Urban Legends and Beliefs



The phantom hitchhiker

The story: A college student was driving on a lonely country road late one rainy night when he was startled to see a young woman walking along the shoulder. Immediately he pulled over, leaned across the front seat to open the passenger door, and asked her if she wanted a ride.

Without a word, she got inside. It was obvious that she was cold and soaked to the skin. The college student reached behind him, grabbed his sweater from the backseat, and offered it to the lovely hitchhiker.

She smiled her thanks and draped the warm sweater over her shoulders, informing him that she had to get home that night to see her parents.

In the light from the dashboard, the student noticed for the first time that her face and hands were scratched and bleeding. When she caught him looking at her injuries, she explained that her car had slid off the road and into a ditch. She had stood there for what had seemed like hours, hoping for help; then she decided to walk the rest of the way to her parents' home.

The student told her that there was no problem taking her right to her parents' front door. In spite of her bedraggled appearance, it was becoming apparent to him that she was a very beautiful young woman, probably about his own age. She gestured into the darkness ahead and said that the house was only a few miles ahead.

As he was getting up his courage to ask her for her name, she pointed to a house down a very short lane. She asked him to stop, and she got out of the car. He protested that he would be happy to drive her the rest of the way, but she was already running away into the night. As he drove on, he berated himself for not asking her name, but then he remembered that she still wore his sweater. That would be his excuse to drive back to her parents' home and formally make her acquaintance.

Two days later, after his afternoon classes had ended, the student drove to his mystery girl's home and knocked on the door. He was surprised when an elderly woman opened the door and invited him to step inside. As he looked about the interior of the front parlor, he noticed a framed portrait of the beautiful young girl, and he asked the woman if her granddaughter was home.

Following the student's gaze to the portrait, the woman began to weep. Her darling daughter, she said, was still trying to come home. The student listened incredulously as the woman told him that her daughter had been killed in an automobile accident more than 40 years before.

By the time he managed to leave the old woman, he had concluded that she must be crazy. The hitchhiker he had picked up that night was no more than 19 years old. And she was very much alive.

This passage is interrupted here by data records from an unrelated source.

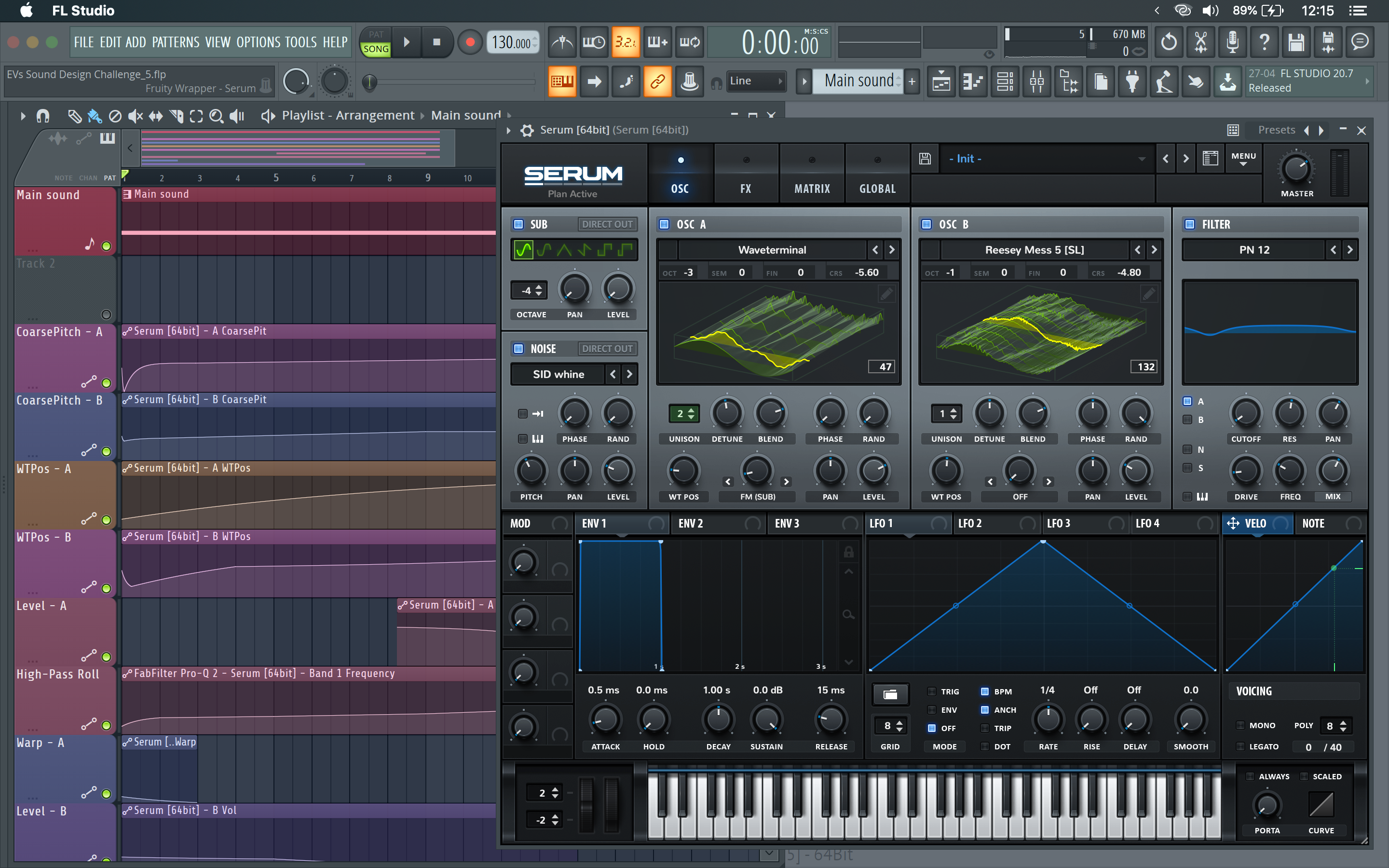Screen dimensions: 1389x868
Task: Open the LFO 1 shape folder icon
Action: point(890,694)
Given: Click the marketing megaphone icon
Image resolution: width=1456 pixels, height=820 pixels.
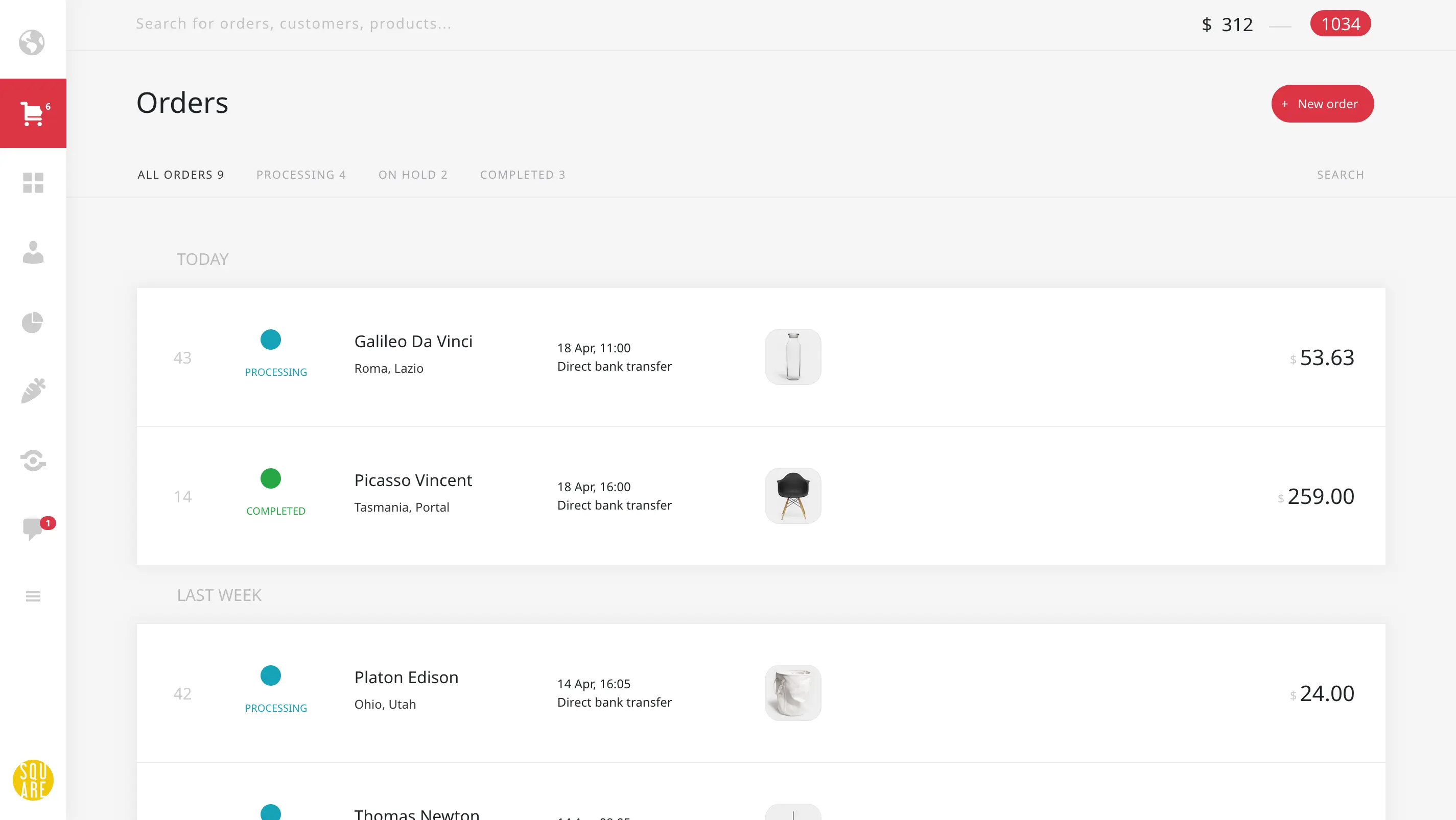Looking at the screenshot, I should coord(33,390).
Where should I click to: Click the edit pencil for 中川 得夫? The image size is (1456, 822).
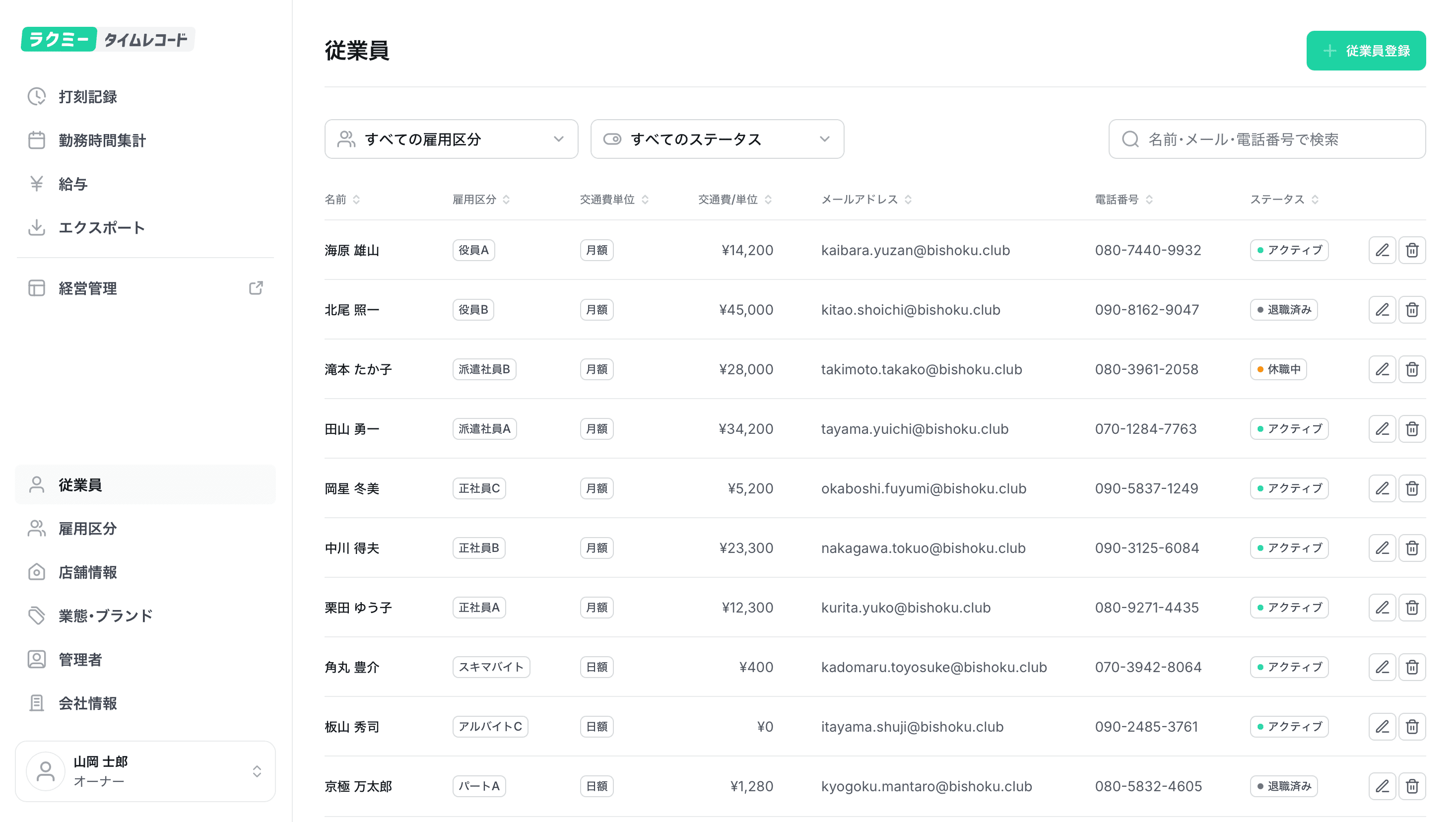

As he passed a small rural cemetery, something blowing in the wind caught his eye. When he entered the graveyard to investigate, he found his sweater draped over a tombstone that marked the final resting place of a young woman who had died 40 years ago.

Some version of the above account of a phantom hitchhiker has been told and retold with variations for at least the past 70 years. In many areas, there are no shortages of witnesses who say that they themselves have stopped to pick up the ghost—nearly always a lovely young woman—and they swear that their encounter is true.

Chicago's "Resurrection Mary" has been hitching rides and spooking motorists since the 1930s. Said to be the spirit of a beautiful, blond Polish girl, Mary has been picked up by smitten young men at dances and asked to be taken home. The problem is, "home" always turns out to be Resurrection Cemetery on Archer Avenue on the South Side of Chicago. On occasion, Mary has been bold enough to open car doors and get in, explaining to the startled driver how she desperately needs a ride into the city. Once again, as the car approaches the cemetery on Archer, Mary bolts from the car and vanishes at the gates.

For many years, taxi drivers in Naha, Okinawa, have claimed that an attractive woman in her 20s, with short-cropped hair and dressed in black slacks, often hails them for a ride on the road to the U.S. Marine Camp. When the cab drivers turn to ask for a specific destination, she disappears. The phantom has been dubbed the "Nightwalker of Nago," because she most often appears on the mountain road leading from the fishing village of Nago to the marine camp.

Since 1965, dozens of drivers have slammed on their brakes to avoid hitting a pretty young woman in a flowing white dress standing in the road on Blue Bell Hill in Maidstone, England. The phantom is said to be that of a woman who was to have been a bridesmaid for her best friend when she died in a car crash the night before the wedding. Her spirit appears still dressed in her flowing bridesmaid's gown, still attempting to get to the wedding on time.

Stories of phantom hitchhikers constitute a category of urban legends that have been reported around the world and show no signs of ceasing. Motorists, truckers, and taxi drivers by the hundreds have a "friend of a friend" who really did give a ghost a ride.